Q. I understand that Chromic and Hardcoat anodize reduces the fatigue strength of the aluminum. I also realize that Chromic has less of an impact than the Sulfuric Hardcoat. The only information I can find is it ranges from 5-50% decrease in cycles failure. Are there any references to get more exact numbers?

Paul Oppenheimer
- Washington, DC


(2002)

A. I don't think you're going to find what you are looking for wrapped up in the neat package you'd probably prefer. But what is available is numbers for anodizing thickness, and this is what most directly causes the fatigue strength reduction. The thickness of sulfuric acid anodizing is usually several ten thousandths of in inch, while chromic acid anodizing thicknesses are perhaps a tenth of that.

Now, if you have a thin aluminum sheet, and sulfuric acid anodize both sides, it sounds very possible that you could reduce the thickness enough that the fatigue strength could be reduced by 50 percent. Conversely, if you had a heavy casting or extrusion which you chromic acid anodized, it's very possible that you would reduce the thickness so little that the fatigue strength would decline by 5 percent or less.

Ted Mooney, finishing.com
Teds signature
Ted Mooney, P.E. RET
finishing.com
Pine Beach, New Jersey


(2006)

# Data records
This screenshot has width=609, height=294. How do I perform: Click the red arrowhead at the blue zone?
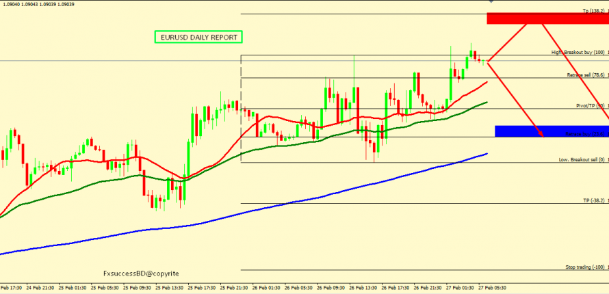point(541,135)
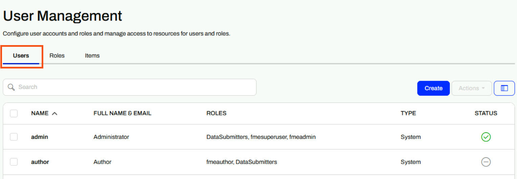
Task: Select the Users tab
Action: click(21, 56)
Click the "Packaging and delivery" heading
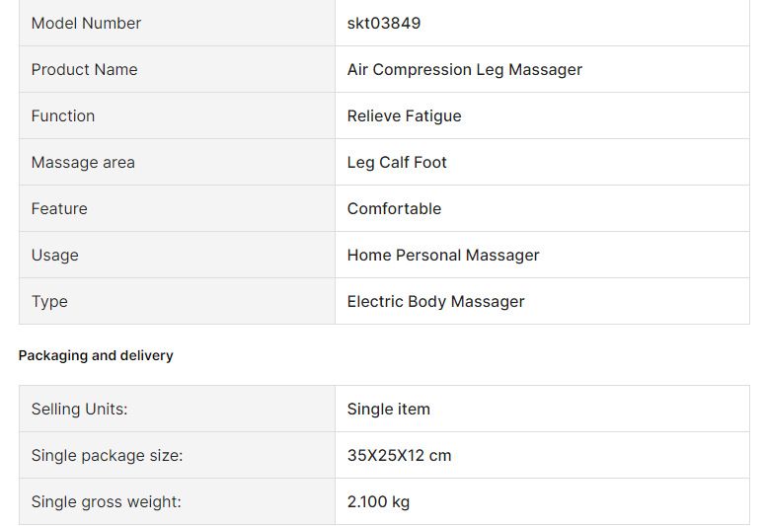 click(x=96, y=355)
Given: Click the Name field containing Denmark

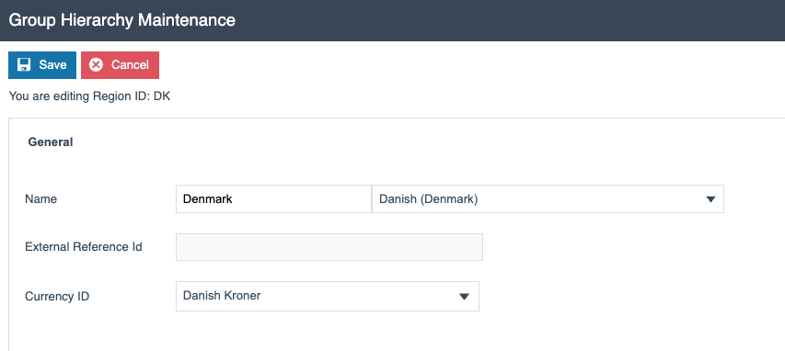Looking at the screenshot, I should click(274, 199).
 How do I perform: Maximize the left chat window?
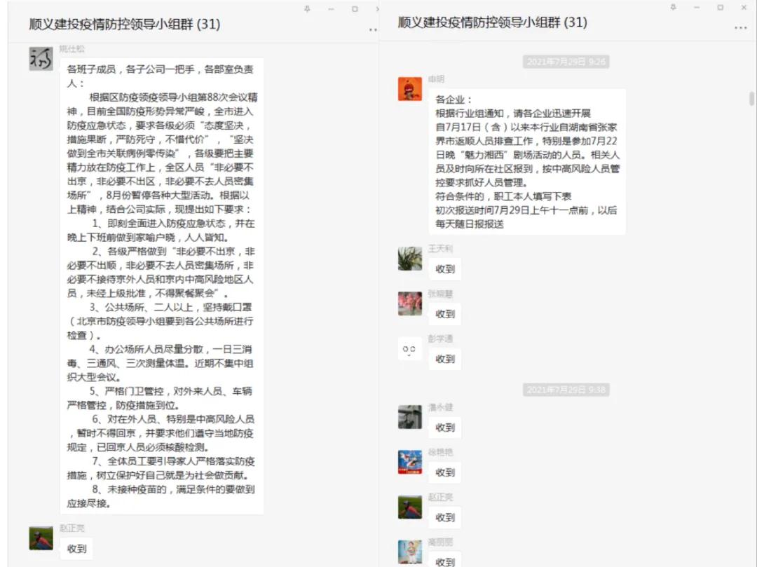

# Actions to take
A: Rewrite the stretch of the anodizing passage from "A. I don't think" through "percent or less.", putting "plate" in place of "sheet".
B: Give as a numbered list, with blank lines left out, the rows in the stretch from the line containing "Given: Click the" through the end of the data records. Leave the pictures out of your answer.
These rows have no connection to the anodizing passage.

# Answers
A:
A. I don't think you're going to find what you are looking for wrapped up in the neat package you'd probably prefer. But what is available is numbers for anodizing thickness, and this is what most directly causes the fatigue strength reduction. The thickness of sulfuric acid anodizing is usually several ten thousandths of in inch, while chromic acid anodizing thicknesses are perhaps a tenth of that.

Now, if you have a thin aluminum plate, and sulfuric acid anodize both sides, it sounds very possible that you could reduce the thickness enough that the fatigue strength could be reduced by 50 percent. Conversely, if you had a heavy casting or extrusion which you chromic acid anodized, it's very possible that you would reduce the thickness so little that the fatigue strength would decline by 5 percent or less.

B:
1. Given: Click the Name field containing Denmark
2. Looking at the screenshot, I should click(274, 199).
3.  How do I perform: Maximize the left chat window?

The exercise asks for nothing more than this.